Start of Records for processing

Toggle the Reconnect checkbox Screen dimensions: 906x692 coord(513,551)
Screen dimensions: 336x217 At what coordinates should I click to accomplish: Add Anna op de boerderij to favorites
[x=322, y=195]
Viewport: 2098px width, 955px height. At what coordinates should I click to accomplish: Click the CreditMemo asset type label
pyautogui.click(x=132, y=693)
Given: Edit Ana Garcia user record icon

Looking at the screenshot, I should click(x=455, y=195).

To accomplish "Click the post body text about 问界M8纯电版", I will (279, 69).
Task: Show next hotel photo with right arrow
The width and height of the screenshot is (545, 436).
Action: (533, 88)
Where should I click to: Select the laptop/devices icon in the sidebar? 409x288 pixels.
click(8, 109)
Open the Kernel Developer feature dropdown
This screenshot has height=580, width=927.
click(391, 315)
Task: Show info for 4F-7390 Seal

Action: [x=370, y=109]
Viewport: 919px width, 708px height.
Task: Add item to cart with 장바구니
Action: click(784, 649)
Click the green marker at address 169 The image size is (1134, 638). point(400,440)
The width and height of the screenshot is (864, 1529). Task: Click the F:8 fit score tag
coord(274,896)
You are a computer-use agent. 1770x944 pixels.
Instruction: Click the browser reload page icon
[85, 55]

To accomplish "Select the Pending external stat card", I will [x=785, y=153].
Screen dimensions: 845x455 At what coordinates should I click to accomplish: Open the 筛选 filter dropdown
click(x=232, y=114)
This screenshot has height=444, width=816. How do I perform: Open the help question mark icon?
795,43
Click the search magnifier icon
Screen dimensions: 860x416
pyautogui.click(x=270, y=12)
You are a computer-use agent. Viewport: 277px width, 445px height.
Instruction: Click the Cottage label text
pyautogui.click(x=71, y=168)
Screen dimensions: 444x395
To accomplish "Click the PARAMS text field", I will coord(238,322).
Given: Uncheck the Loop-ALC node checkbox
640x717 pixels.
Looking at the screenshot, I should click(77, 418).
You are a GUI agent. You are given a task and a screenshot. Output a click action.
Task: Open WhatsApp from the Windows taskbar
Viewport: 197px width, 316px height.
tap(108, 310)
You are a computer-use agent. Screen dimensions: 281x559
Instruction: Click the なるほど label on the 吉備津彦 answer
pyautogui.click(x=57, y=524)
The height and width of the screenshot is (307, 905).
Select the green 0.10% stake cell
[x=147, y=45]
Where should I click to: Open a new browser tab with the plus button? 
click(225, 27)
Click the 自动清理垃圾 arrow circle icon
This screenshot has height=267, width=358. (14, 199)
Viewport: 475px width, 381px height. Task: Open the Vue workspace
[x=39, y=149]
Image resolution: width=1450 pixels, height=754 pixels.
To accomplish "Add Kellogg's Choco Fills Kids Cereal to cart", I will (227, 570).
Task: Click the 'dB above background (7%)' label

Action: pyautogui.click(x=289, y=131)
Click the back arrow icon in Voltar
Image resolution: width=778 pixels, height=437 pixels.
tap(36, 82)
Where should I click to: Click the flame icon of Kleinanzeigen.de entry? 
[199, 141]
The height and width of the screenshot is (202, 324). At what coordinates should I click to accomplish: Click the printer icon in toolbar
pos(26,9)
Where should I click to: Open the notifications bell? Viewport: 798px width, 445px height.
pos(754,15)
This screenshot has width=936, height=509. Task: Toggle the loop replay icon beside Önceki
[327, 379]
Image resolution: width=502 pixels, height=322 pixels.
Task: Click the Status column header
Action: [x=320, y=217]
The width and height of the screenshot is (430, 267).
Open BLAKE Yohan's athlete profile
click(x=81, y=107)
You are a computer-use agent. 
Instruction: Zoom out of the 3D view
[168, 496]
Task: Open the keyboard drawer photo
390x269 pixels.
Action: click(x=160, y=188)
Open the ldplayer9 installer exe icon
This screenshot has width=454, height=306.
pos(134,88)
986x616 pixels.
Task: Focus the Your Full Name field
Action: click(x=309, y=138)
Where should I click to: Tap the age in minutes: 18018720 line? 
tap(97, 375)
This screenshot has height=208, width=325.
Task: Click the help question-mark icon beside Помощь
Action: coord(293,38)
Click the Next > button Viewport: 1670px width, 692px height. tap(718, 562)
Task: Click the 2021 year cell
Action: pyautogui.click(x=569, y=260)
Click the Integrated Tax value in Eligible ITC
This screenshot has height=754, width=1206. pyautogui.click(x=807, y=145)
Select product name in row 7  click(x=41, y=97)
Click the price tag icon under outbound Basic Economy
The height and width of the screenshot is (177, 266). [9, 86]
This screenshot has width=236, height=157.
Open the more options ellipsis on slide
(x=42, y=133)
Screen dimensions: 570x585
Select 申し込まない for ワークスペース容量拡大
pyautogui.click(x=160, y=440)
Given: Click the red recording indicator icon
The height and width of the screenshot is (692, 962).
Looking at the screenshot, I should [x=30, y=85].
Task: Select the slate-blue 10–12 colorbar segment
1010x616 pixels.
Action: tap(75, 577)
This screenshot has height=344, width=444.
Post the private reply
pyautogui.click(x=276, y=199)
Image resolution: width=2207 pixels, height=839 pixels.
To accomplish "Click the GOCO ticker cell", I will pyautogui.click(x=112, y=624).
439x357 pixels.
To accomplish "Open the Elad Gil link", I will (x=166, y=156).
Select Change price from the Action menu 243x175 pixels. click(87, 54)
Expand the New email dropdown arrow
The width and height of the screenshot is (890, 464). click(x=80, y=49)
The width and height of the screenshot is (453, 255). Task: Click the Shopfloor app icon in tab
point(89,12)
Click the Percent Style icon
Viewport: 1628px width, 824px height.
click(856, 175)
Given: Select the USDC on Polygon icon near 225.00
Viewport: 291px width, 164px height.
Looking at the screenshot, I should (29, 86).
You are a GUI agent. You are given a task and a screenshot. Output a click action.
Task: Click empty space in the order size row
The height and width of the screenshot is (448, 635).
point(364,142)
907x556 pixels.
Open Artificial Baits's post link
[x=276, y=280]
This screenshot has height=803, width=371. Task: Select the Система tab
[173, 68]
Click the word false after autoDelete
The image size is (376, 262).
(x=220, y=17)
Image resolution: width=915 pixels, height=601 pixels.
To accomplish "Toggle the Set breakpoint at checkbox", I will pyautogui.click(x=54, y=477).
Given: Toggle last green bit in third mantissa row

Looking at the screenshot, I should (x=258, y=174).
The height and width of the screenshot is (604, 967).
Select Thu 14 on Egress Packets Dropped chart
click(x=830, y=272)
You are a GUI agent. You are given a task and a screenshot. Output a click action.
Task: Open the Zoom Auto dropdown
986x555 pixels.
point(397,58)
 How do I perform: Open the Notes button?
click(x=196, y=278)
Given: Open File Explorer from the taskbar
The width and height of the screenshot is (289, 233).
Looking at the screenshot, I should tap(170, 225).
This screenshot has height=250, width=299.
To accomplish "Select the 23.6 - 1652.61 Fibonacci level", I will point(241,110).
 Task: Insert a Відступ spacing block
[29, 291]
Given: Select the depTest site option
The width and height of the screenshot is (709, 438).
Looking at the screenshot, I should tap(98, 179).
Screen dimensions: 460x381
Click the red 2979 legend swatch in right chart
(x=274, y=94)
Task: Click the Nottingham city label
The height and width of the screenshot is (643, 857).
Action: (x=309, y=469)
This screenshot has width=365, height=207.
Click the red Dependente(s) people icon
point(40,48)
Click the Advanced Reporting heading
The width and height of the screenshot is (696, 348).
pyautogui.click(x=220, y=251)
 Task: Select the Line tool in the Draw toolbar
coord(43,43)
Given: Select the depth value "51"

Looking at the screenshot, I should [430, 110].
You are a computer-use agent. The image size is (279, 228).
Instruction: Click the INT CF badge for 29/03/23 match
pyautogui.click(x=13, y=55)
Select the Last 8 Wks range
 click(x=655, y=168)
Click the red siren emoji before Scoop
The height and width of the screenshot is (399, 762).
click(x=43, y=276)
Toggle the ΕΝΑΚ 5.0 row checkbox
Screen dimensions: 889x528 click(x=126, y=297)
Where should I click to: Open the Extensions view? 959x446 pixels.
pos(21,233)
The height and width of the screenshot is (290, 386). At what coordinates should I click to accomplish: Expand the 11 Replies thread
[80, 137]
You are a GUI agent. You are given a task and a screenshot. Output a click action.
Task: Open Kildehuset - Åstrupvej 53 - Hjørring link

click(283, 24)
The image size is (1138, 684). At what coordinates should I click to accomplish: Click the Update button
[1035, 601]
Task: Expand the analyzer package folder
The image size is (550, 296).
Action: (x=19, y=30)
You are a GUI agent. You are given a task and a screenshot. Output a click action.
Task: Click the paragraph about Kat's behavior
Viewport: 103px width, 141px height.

End of Records for processing

• What this task involves: Using the entries above, find all lines with "photo". Copy them.

• Exercise answer:
Task: Show next hotel photo with right arrow
Task: Open the keyboard drawer photo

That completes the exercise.